------ RECORDED DATA

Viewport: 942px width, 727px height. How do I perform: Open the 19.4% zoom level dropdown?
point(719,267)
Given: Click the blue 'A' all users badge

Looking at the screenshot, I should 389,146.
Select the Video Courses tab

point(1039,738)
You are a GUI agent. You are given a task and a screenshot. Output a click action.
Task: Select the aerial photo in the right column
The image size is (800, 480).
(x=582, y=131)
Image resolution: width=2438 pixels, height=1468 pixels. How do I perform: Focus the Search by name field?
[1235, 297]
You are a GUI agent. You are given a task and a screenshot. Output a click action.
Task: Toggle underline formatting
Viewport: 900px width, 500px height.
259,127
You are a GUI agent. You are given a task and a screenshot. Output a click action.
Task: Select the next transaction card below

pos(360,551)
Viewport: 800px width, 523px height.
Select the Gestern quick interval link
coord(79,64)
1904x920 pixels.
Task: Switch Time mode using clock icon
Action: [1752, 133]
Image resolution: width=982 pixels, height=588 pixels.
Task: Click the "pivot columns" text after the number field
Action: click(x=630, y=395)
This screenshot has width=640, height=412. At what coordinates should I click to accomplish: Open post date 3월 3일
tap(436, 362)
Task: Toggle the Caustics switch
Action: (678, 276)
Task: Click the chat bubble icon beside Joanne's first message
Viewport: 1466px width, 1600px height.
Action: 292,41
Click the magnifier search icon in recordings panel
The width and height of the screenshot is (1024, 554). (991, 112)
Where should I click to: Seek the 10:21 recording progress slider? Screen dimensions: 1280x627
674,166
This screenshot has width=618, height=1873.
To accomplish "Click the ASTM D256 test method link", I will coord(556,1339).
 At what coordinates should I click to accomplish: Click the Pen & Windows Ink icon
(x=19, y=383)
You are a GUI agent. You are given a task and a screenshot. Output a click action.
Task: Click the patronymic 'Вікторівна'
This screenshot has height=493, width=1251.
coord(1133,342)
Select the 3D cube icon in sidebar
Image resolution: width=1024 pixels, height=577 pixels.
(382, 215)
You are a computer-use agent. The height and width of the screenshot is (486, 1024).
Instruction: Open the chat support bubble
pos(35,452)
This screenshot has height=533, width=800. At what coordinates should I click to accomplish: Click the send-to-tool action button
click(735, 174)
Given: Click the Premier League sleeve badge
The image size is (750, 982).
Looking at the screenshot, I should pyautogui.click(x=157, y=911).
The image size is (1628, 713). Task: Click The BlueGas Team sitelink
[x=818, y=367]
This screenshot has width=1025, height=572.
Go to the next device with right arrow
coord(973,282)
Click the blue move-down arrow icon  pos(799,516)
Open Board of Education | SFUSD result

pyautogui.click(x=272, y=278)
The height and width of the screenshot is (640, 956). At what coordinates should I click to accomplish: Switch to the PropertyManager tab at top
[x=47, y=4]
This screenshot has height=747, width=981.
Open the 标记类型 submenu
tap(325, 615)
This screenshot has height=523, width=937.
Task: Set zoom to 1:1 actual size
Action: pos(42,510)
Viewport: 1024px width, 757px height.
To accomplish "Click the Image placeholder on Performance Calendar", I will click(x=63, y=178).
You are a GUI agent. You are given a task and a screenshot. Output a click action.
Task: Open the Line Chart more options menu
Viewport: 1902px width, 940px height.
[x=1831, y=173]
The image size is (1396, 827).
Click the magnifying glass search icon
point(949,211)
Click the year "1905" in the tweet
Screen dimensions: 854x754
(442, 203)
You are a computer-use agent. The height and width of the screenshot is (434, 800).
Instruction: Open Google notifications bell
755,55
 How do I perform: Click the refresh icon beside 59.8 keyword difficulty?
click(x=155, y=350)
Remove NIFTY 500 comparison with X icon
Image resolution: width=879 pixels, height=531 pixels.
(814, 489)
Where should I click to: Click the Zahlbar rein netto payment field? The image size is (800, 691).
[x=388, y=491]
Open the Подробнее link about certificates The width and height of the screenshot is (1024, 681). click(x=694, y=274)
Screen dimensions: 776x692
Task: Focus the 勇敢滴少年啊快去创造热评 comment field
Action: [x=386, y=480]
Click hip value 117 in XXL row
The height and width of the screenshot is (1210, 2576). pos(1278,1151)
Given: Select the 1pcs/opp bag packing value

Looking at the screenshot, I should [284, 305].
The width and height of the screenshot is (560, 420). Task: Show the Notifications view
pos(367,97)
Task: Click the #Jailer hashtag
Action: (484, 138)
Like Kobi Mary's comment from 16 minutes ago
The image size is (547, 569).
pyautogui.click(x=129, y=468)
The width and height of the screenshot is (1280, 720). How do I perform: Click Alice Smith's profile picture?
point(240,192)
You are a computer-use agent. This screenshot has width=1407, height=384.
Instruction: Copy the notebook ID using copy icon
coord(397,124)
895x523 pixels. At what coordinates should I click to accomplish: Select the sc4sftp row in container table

------------

▶ [TASK INSTRUCTIONS] Output the line containing "Given: Select the 1pcs/opp bag packing value" and each line after it through the close of the entries, unchanged and with no other lines.

▶ [THE ANSWER]
Given: Select the 1pcs/opp bag packing value

Looking at the screenshot, I should [284, 305].
The width and height of the screenshot is (560, 420). Task: Show the Notifications view
pos(367,97)
Task: Click the #Jailer hashtag
Action: (484, 138)
Like Kobi Mary's comment from 16 minutes ago
The image size is (547, 569).
pyautogui.click(x=129, y=468)
The width and height of the screenshot is (1280, 720). How do I perform: Click Alice Smith's profile picture?
point(240,192)
You are a computer-use agent. This screenshot has width=1407, height=384.
Instruction: Copy the notebook ID using copy icon
coord(397,124)
895x523 pixels. At what coordinates should I click to accomplish: Select the sc4sftp row in container table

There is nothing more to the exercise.